Top of INPUT FOR THIS TASK

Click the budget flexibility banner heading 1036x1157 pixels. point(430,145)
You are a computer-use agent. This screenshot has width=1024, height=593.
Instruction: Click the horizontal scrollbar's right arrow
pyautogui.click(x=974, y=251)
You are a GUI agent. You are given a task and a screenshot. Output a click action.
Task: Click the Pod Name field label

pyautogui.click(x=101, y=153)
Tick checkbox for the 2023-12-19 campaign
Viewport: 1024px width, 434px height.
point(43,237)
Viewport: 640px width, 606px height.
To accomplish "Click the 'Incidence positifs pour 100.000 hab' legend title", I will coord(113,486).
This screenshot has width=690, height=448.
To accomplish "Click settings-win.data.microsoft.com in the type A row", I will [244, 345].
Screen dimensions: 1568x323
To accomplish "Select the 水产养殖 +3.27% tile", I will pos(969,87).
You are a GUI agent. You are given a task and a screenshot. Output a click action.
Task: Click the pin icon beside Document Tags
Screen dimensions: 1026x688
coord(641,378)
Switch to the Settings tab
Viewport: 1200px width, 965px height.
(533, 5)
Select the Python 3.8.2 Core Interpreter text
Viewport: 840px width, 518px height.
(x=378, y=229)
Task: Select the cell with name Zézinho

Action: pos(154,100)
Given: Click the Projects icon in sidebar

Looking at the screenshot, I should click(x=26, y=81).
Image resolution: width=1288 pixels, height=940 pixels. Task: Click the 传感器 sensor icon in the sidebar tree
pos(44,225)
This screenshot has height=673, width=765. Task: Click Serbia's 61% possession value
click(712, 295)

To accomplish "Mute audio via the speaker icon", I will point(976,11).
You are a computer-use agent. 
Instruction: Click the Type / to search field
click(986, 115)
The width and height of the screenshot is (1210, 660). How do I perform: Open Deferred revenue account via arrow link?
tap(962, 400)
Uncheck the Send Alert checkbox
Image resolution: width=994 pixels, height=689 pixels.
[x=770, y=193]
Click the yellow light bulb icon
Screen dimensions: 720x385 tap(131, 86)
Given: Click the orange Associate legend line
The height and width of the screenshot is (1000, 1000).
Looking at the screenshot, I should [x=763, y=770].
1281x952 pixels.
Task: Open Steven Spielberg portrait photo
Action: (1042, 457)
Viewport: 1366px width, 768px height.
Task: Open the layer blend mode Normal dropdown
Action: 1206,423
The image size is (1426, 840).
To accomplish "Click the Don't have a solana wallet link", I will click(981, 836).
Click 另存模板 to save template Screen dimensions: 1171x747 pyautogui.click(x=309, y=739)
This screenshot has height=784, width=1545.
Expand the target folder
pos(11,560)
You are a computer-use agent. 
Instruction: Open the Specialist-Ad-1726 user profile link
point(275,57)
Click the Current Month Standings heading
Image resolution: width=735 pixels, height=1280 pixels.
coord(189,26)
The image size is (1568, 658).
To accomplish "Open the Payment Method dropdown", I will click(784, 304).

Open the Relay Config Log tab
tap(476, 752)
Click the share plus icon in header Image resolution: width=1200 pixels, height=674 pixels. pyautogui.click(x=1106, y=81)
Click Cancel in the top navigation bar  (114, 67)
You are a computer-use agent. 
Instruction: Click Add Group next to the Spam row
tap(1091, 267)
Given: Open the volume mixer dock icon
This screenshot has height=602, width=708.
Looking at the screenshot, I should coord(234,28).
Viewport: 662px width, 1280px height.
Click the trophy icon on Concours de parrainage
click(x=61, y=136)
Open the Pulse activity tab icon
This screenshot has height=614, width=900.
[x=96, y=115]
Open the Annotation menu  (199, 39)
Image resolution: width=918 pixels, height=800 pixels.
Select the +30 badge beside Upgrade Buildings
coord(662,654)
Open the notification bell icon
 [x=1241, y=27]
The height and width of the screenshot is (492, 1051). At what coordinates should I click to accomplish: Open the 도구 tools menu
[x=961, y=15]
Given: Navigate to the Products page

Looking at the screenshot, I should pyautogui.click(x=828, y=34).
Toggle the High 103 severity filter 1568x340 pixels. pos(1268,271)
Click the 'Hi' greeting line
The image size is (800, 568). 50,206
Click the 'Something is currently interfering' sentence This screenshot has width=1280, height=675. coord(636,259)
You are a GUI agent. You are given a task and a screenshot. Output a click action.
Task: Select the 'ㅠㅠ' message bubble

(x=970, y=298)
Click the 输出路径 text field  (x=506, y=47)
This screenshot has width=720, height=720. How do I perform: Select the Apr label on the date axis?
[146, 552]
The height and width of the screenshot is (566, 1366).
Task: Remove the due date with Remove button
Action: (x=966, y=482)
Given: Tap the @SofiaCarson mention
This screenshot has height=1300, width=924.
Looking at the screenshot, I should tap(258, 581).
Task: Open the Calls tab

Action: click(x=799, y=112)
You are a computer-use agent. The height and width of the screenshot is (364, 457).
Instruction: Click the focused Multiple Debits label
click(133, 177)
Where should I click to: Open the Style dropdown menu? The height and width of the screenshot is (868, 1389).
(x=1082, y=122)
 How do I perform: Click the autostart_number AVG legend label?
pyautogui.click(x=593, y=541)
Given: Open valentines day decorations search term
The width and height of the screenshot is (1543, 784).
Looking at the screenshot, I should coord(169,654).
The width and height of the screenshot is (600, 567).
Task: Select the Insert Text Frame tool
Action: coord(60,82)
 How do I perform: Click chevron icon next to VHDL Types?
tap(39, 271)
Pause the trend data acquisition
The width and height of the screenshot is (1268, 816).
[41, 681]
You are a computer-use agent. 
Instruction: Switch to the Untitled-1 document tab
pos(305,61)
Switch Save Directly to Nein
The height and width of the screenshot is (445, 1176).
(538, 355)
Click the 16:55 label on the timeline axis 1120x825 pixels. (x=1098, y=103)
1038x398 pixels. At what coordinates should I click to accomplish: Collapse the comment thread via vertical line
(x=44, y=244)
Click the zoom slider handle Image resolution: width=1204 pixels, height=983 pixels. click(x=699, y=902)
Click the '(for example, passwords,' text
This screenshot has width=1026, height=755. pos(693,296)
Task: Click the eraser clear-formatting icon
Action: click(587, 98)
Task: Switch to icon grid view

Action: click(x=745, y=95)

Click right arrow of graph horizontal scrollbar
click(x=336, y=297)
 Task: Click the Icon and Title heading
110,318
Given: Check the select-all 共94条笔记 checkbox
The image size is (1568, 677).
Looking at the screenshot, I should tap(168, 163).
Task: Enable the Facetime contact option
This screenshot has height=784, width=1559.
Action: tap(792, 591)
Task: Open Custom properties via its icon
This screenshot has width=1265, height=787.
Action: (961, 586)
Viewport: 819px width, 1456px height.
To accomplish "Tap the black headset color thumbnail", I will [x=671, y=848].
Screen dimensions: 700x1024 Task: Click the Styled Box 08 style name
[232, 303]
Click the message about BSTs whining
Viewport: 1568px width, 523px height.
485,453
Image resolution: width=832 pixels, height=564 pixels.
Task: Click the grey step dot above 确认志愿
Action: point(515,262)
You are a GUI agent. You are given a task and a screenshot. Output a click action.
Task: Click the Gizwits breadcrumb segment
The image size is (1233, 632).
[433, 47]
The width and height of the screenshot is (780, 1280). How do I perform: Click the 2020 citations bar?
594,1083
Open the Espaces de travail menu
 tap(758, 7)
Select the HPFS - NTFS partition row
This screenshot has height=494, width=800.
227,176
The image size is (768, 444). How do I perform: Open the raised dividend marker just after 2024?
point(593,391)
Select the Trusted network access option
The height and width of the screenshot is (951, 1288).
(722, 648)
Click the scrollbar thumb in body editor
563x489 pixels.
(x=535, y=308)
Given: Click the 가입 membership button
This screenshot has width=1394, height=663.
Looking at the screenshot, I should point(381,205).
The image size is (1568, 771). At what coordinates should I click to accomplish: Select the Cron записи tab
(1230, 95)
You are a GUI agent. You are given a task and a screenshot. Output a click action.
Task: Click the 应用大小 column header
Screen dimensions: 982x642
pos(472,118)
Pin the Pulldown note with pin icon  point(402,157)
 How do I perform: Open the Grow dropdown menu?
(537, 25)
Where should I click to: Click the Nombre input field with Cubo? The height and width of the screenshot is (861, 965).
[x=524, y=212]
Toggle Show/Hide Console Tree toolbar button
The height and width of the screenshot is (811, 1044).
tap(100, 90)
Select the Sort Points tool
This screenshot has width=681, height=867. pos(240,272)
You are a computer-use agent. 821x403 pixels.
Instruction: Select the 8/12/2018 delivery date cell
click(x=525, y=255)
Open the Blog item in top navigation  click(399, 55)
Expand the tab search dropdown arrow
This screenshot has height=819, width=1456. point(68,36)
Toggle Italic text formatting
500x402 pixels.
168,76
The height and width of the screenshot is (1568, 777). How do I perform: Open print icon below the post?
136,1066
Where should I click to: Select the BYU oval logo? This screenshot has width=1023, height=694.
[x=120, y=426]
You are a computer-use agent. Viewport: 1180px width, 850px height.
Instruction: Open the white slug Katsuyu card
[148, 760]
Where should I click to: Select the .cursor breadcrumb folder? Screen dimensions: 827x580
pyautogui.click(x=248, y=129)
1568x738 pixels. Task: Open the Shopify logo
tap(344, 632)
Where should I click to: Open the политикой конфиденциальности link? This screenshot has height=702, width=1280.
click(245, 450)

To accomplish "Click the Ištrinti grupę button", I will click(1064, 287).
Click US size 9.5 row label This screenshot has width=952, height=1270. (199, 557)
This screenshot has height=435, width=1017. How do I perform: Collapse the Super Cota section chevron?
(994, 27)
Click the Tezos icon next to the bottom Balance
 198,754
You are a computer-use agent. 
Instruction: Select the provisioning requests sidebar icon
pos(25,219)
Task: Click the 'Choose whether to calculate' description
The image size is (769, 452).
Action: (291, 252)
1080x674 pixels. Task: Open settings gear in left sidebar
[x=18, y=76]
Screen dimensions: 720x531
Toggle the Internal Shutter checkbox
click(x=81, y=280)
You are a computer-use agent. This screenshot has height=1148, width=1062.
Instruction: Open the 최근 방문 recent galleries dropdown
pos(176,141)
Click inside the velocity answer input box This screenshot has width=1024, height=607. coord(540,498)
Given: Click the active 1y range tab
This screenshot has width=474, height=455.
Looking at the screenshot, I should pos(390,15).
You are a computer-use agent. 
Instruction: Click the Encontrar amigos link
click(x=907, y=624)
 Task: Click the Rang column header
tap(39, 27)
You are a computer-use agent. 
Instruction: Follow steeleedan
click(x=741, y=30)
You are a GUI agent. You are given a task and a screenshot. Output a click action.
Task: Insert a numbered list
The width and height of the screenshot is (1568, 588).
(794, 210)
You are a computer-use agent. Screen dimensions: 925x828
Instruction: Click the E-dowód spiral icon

Bottom of INPUT FOR THIS TASK

Whenever a line of the data contains "option", it counts; state how many such lines there are, with nothing added.

2